Parallel CVODE for Time Evolution

Once the data structures have been constructed in parallel, the computational methods could be tackled. There were two main tasks to enable this with the PETSc MicroMag code : the call to the CVODE solver and the RHS function which itself would call the Krylov subspace solver methods in PETSc such as CG. The PETSc library comes with documentation and an extensive set of examples demonstrating how various computational methods can be called. Whilst examining and running the SUNDIALs example it was discovered that there is a bug in the PETSc - SUNDIALs interface for anything other than a trivially small number of processors. The CVODE solver would run, but report that it had run for the maximum allowed number of steps without reaching the final time step. The example would run correctly in serial, and if the number of MPI tasks didn't exceed 6, and if the system size was not increased more that $10\%$. The maxumim allowed number of steps, and the time taken can also be altered.
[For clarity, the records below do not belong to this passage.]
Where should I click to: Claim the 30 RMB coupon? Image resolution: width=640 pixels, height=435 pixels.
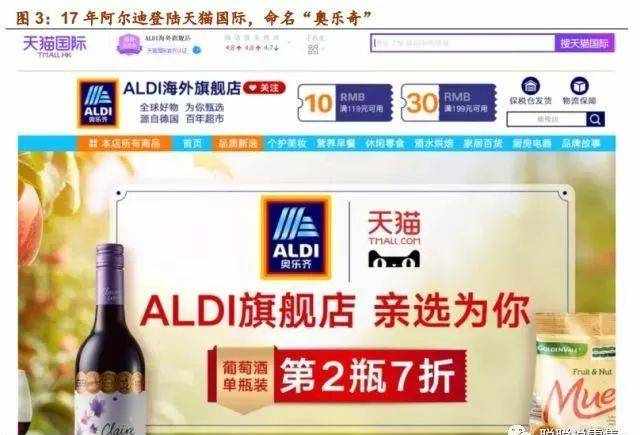[449, 103]
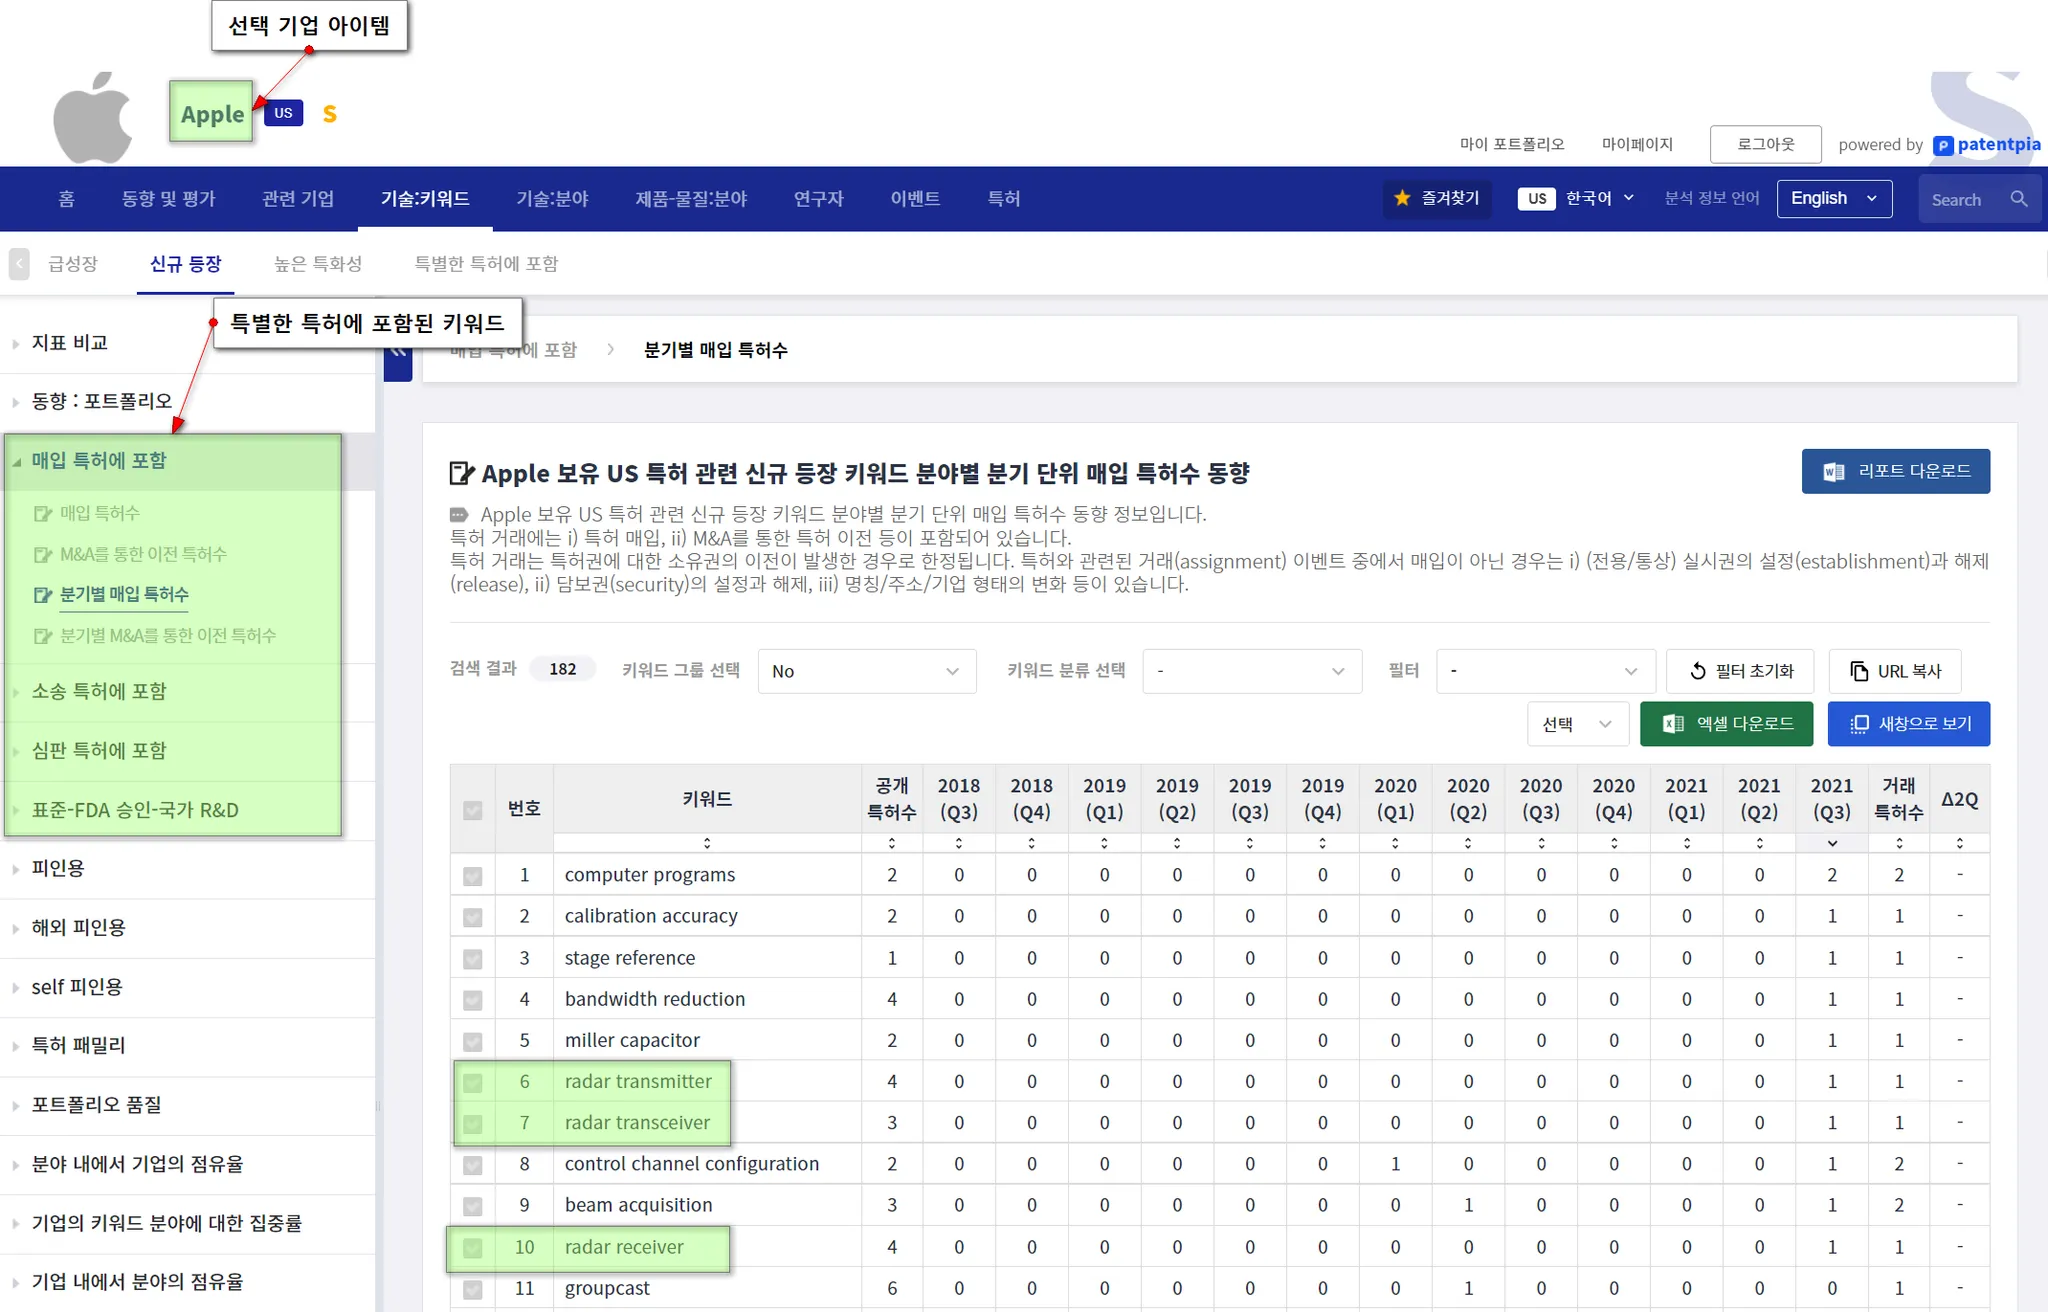This screenshot has width=2048, height=1312.
Task: Toggle the header select-all checkbox
Action: click(x=473, y=809)
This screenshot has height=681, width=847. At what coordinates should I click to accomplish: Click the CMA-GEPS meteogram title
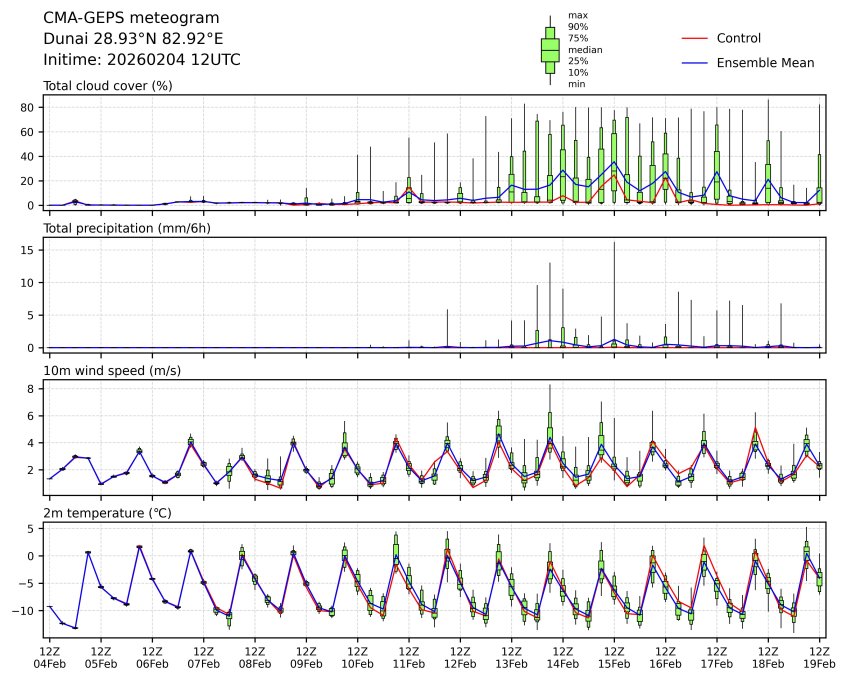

Varying all the allowed parameters did not change this behaviour. For example, running the PETSc example 4 (ts/examples/tutorials/ex4) for SUNDIALS time-stepper (ts) solver in version 3.1-p3, on 128 nodes of HECToR, and increasing the system size to $m=1024$, where the system size is given by $m^2$, resulted in the following error.

[CVODE ERROR]  CVODE
  At t = 0.182961, mxstep steps taken before reaching tout.

This was reported to the PETSc developers who confirmed that there was indeed a bug. They gave a commitment to fixing the bug, but without any timescale for doing so. This presented a significant problem to the successful completion of the project. It was decided that the best course of action was to replace the call to the SUNDIALS solver, with a simple EULER solver which is a native PETSc method. The code could then run correctly in parallel, if with limited scientific use-ability. The solver could be altered to call the SUNDIALS solver once the PETSc developers issued a patch or new release. A further problem was the amount of time consumed discovering and subsequently confirming the bug with the PETSc developers. With time limited to produce a working parallel code a successful conclusion to the project would be difficult.

Chris Maynard 2011-06-08